* Problem statement
Copy each line of the records that contains the word "computer".

* Data for processing
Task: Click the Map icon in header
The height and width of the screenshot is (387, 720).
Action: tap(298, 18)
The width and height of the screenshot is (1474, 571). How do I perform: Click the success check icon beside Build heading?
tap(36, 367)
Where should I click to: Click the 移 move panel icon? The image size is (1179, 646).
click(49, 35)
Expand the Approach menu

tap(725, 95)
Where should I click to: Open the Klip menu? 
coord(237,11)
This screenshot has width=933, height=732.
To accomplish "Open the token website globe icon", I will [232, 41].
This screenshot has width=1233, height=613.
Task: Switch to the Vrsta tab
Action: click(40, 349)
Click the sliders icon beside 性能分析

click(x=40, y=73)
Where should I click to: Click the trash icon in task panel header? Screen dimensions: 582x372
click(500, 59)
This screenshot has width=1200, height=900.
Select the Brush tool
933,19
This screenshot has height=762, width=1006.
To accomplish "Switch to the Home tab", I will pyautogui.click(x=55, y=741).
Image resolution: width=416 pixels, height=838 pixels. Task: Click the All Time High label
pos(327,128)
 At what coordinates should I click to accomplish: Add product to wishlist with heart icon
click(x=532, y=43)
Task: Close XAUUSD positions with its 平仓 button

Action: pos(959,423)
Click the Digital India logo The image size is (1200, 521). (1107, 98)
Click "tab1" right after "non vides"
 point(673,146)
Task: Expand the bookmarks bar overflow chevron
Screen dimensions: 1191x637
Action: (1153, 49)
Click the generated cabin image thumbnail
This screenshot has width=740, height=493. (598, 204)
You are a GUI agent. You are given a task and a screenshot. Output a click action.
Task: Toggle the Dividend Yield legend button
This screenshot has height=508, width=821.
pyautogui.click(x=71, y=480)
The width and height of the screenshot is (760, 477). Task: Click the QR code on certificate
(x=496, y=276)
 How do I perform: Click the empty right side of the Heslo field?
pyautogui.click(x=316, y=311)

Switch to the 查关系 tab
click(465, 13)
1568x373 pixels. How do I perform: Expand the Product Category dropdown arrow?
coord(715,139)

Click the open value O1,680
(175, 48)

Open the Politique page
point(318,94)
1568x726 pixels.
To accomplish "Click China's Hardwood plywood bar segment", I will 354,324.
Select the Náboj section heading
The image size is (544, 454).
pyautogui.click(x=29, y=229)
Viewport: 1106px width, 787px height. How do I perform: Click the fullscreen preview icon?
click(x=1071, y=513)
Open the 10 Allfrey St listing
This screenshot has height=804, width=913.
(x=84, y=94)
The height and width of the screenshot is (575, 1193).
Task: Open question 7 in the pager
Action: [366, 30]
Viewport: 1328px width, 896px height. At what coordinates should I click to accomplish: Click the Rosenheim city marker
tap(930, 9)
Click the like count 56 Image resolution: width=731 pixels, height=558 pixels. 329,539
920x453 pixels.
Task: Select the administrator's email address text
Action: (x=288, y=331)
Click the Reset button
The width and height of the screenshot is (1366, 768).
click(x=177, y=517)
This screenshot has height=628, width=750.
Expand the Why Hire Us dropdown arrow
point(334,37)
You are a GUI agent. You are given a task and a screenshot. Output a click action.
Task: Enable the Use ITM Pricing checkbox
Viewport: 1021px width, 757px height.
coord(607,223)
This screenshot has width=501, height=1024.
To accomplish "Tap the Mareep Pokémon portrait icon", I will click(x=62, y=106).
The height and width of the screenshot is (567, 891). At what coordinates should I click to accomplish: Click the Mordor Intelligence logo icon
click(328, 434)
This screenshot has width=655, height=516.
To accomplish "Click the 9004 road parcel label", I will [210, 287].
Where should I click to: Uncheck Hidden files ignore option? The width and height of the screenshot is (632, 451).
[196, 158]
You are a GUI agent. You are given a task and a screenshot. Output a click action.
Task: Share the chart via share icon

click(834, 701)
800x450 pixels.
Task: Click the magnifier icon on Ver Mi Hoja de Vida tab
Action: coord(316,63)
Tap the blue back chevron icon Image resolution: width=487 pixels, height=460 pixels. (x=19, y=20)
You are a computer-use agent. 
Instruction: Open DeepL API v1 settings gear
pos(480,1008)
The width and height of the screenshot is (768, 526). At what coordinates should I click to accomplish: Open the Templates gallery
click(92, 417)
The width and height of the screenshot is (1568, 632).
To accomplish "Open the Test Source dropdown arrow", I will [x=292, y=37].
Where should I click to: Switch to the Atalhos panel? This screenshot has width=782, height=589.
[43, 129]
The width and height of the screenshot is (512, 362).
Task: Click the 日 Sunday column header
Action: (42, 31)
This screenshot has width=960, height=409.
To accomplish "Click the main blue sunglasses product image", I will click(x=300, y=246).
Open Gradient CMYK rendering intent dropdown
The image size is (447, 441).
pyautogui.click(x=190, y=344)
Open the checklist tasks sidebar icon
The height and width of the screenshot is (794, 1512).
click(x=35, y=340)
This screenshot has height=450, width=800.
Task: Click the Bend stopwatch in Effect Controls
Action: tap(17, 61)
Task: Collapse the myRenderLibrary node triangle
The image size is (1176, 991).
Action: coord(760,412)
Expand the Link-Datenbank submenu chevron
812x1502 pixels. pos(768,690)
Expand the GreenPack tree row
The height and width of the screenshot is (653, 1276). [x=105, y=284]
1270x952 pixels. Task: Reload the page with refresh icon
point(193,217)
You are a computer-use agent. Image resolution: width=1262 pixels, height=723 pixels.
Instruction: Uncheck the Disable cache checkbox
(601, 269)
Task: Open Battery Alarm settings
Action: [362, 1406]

* Output below
You are a computer-use agent. 
You are a computer-use agent. Image resolution: width=1262 pixels, height=723 pixels.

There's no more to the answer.